I have been lucky enough to coach a lot of players over the last 12 months.
Groups of children, from 3 years old and up; a University Club – up to 30 young men (and a few young women); several individuals, both adult Club players and aspiring County age-group “performance squad” members, girls and boys.
But I honestly could not claim to be a specialist in coaching children, or “young people & adults”.
So – I don’t coach women or girls; men or boys; adults or children.
I coach cricketers, and people who want to play the game.
Anyone, in fact, who wants to get just a little better at playing the game.
In addition to not being a “specialist”, I also could not say that I enjoy working with one group more than any other. They all offer different challenges, and different rewards.

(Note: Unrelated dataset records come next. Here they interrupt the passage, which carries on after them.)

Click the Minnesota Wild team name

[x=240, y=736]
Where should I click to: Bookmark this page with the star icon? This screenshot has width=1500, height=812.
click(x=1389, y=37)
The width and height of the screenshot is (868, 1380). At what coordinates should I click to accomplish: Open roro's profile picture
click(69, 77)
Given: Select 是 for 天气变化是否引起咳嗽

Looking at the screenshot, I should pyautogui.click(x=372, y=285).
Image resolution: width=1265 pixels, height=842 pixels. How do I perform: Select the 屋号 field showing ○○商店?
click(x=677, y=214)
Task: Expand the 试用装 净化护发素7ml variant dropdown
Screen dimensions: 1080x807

With the groups of 3 & 4 year olds, the aim is to introduce them to cricket, alongside some basic movement skills and early “physical literacy” – if there is a textbook on all this, I haven’t found it, so there is a lot of “making it up as we go along”.
It mostly seems to be working – we are seeing lots of solutions to novel movement puzzles, lots of hits, lots of smiles.
Coaching 1-to 1s brings different challenges. Lots of technical observation and analysis; interventions customised for the individual. Research and ongoing CPD to identify “best practice”, never forgetting that the intention must always be to coach the player to achieve better outcomes.
Always striving to make the sessions relevant to the player – challenging and progressive, at appropriate technical levels to drive improvement, without forgetting that these are all amateurs (in the original sense of the word – they all want to get better, but they all play for the love of the game). It has to be FUN!
And when it works, the results show – more runs, selection for Performance squads. And still plenty of smiles.
This post was inspired by a tweet from Naomi Aspin, and a blog post from the Female Coach Network.